Now I reveal what I got rid of and why:

It wasn't the easiest parting of the ways, but I did dump the original This Old PC. The 1995-97 era white-box PC featured a 333 MHz Pentium II MMX processor, a maximum 256 MB of 100 MHz RAM, an 8 GB hard drive and a motherboard with two ISA slots in addition to its three "modern" PCI slots. The sound card for the box was in an ISA slot and therefore difficult to get working in Linux. I did have a spare PCI sound card, but it really wasn't worth making the switch.

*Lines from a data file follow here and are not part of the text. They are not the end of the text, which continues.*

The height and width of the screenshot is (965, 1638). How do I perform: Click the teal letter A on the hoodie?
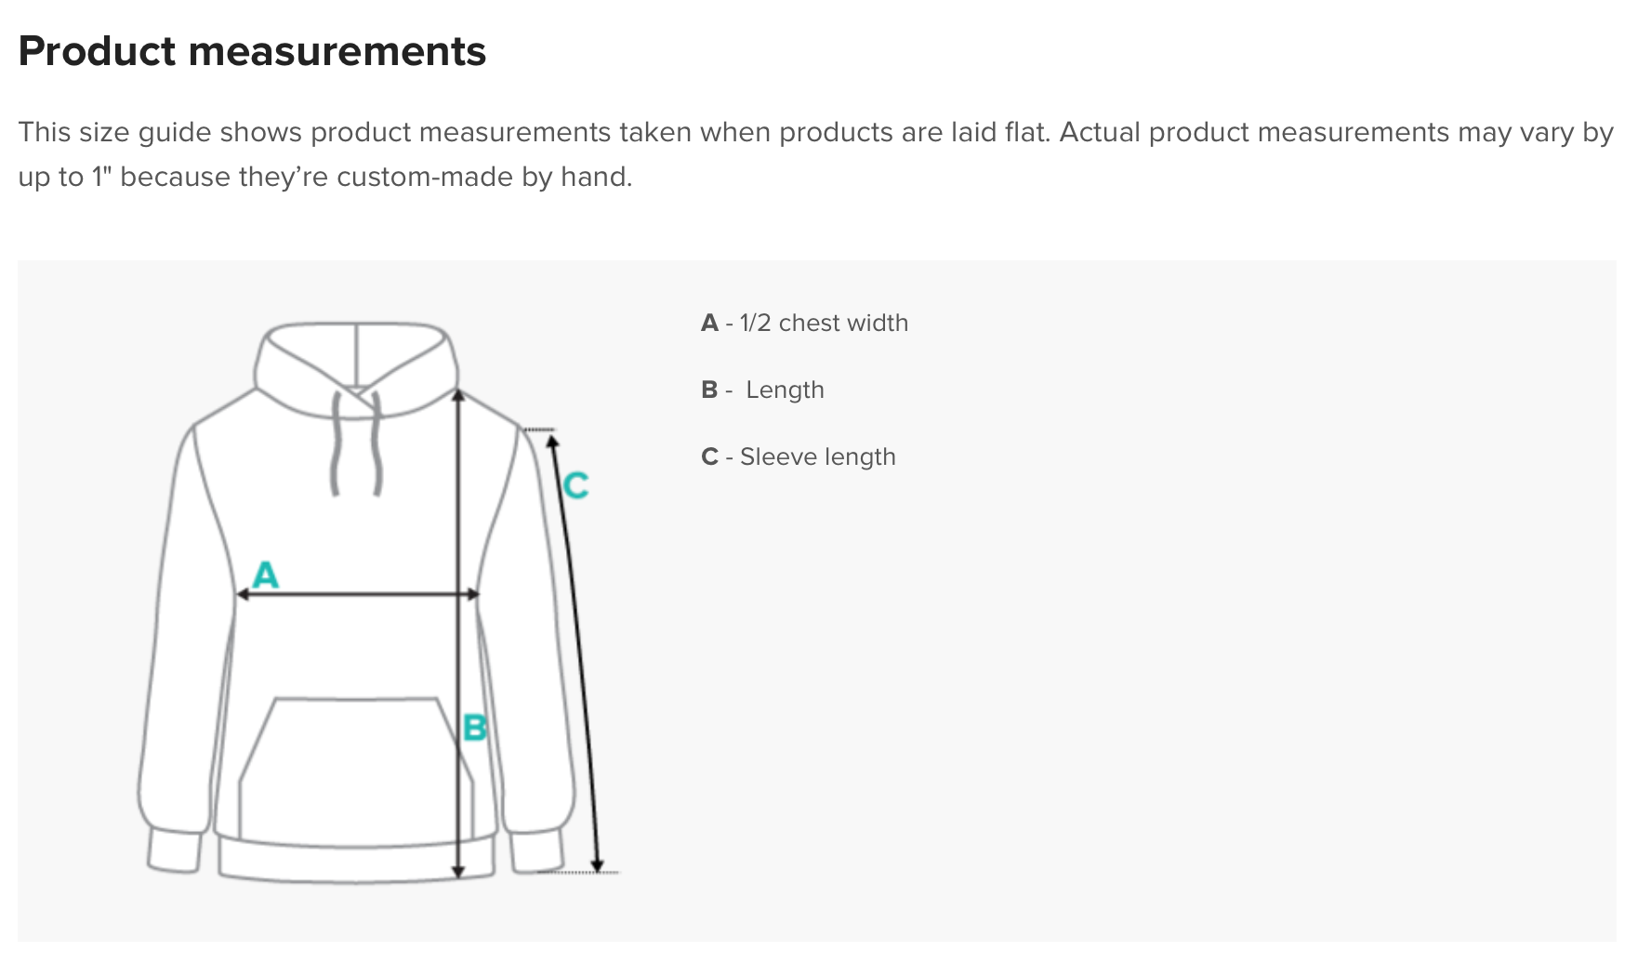266,575
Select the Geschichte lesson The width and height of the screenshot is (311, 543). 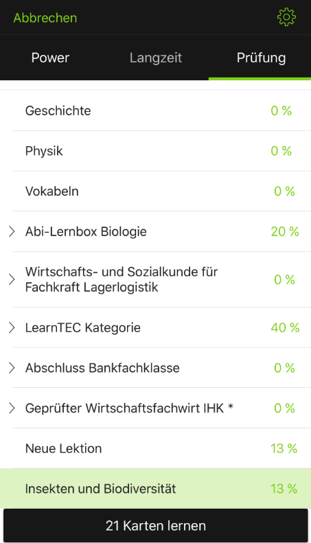pyautogui.click(x=155, y=111)
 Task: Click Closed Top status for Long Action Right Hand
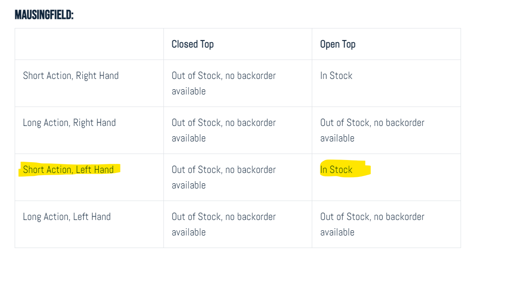tap(224, 131)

While 256 MB is OK to run Linux or OpenBSD, it's far from ideal, and the reality is that you're in for lots of swapping for many, many tasks. And since the box sat on the floor for years and was booted maybe twice a year at that, it was time for it to go. True, it was a white box, but it wouldn't accommodate micro-ATX motherboards, the most common size these days. I could've gotten a full ATX motherboard as a replacement, but the power supply wouldn't have been adequate for newer motherboards with SATA drives and all that comes with an up-to-date PC.

If I really want a "new" desktop PC, I'll either start from scratch with a new white box (or black box, as they commonly are these days) or get a cheap Dell/IBM/fill-in-the-blank box and just run that without investing a whole lot in individual parts.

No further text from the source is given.